* [Your instructions] Reproduce the interview passage below, about race in America and a coming awakening, word for word from beginning to end.

So there's a whole new crowd now called the spiritual, but not religious. I meet them all the time. They're big on the West Coast (laugh), but they're a part of this too. So I'm excited and very hopeful these days.

Tavis: I've gone through the book, so I know the argument. But for those who haven't had a chance to read it as yet, let me give you a chance to unpack this. How do you argue that America is on the precipice of another great awakening when I could conversely argue with you that Barack Obama's success this week notwithstanding, Hillary's success notwithstanding, I said on NBC the other night, on Tuesday in fact, that on that day, history and herstory were made. They both made history that day.

Wallis: That's right.

Tavis: With a woman or an African American as the candidate, I can almost guarantee you that we're going to have to wrestle very shortly here with the dark side, the night side, the underside of America because anybody who thinks McCain might not do it, Huckabee as the nominee might not do it, but a lot of other people are going to get involved in reminding us that she is a woman if she's the nominee, and he's Black if he's the nominee. We're going to have to wrestle with America's night side, with America's dark side. Having said all that, Jim Wallis is trying to convince me that we're on the precipice of a great awakening. It doesn't sound like it, Jim.

Wallis: Well, you know, I say in the book that white racism is America's original sin and we've yet to repent of that sin. It poisons the body politic. We got demons. You're exactly right. We've got some deep demons on race and gender and politics appeals to our better angels or are worst ones. I think we could go either way here, but I think there's a chance to go now in a different direction. A new generation is begging, pleading, for something new and we'll see.

I think the time has come to test and see whether this country is ready for something different and something new, but it won't really happen just from the top. It's going to be a bottom up movement, but it's got to wrestle with those demons. The demons are real and they've got to exorcised. They've got to exorcised. This nation in 2050, most Americans will trace their history to Africa, Asia or Latin America.

* [Collected data]
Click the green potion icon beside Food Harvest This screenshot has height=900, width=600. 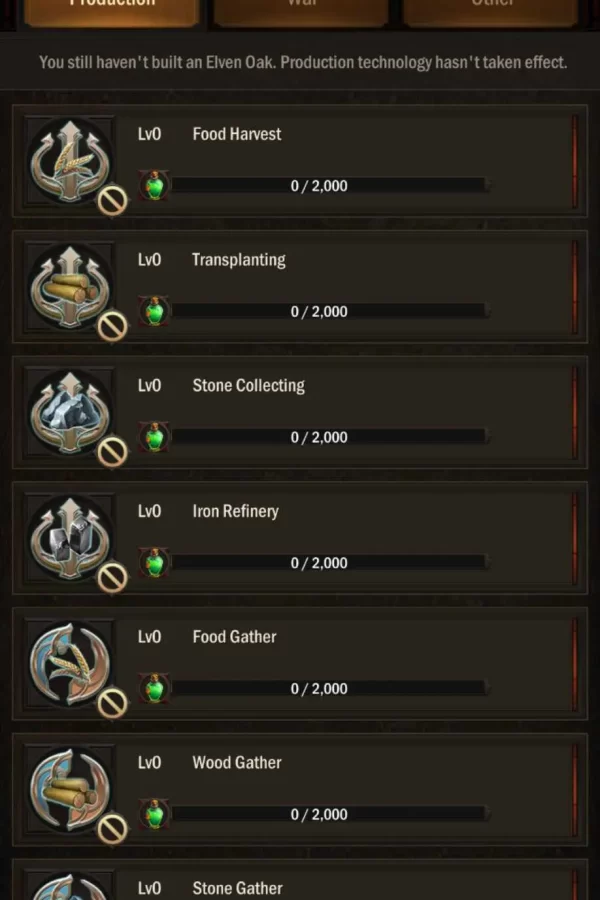coord(155,186)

* [Output for this task]
So there's a whole new crowd now called the spiritual, but not religious. I meet them all the time. They're big on the West Coast (laugh), but they're a part of this too. So I'm excited and very hopeful these days.

Tavis: I've gone through the book, so I know the argument. But for those who haven't had a chance to read it as yet, let me give you a chance to unpack this. How do you argue that America is on the precipice of another great awakening when I could conversely argue with you that Barack Obama's success this week notwithstanding, Hillary's success notwithstanding, I said on NBC the other night, on Tuesday in fact, that on that day, history and herstory were made. They both made history that day.

Wallis: That's right.

Tavis: With a woman or an African American as the candidate, I can almost guarantee you that we're going to have to wrestle very shortly here with the dark side, the night side, the underside of America because anybody who thinks McCain might not do it, Huckabee as the nominee might not do it, but a lot of other people are going to get involved in reminding us that she is a woman if she's the nominee, and he's Black if he's the nominee. We're going to have to wrestle with America's night side, with America's dark side. Having said all that, Jim Wallis is trying to convince me that we're on the precipice of a great awakening. It doesn't sound like it, Jim.

Wallis: Well, you know, I say in the book that white racism is America's original sin and we've yet to repent of that sin. It poisons the body politic. We got demons. You're exactly right. We've got some deep demons on race and gender and politics appeals to our better angels or are worst ones. I think we could go either way here, but I think there's a chance to go now in a different direction. A new generation is begging, pleading, for something new and we'll see.

I think the time has come to test and see whether this country is ready for something different and something new, but it won't really happen just from the top. It's going to be a bottom up movement, but it's got to wrestle with those demons. The demons are real and they've got to exorcised. They've got to exorcised. This nation in 2050, most Americans will trace their history to Africa, Asia or Latin America.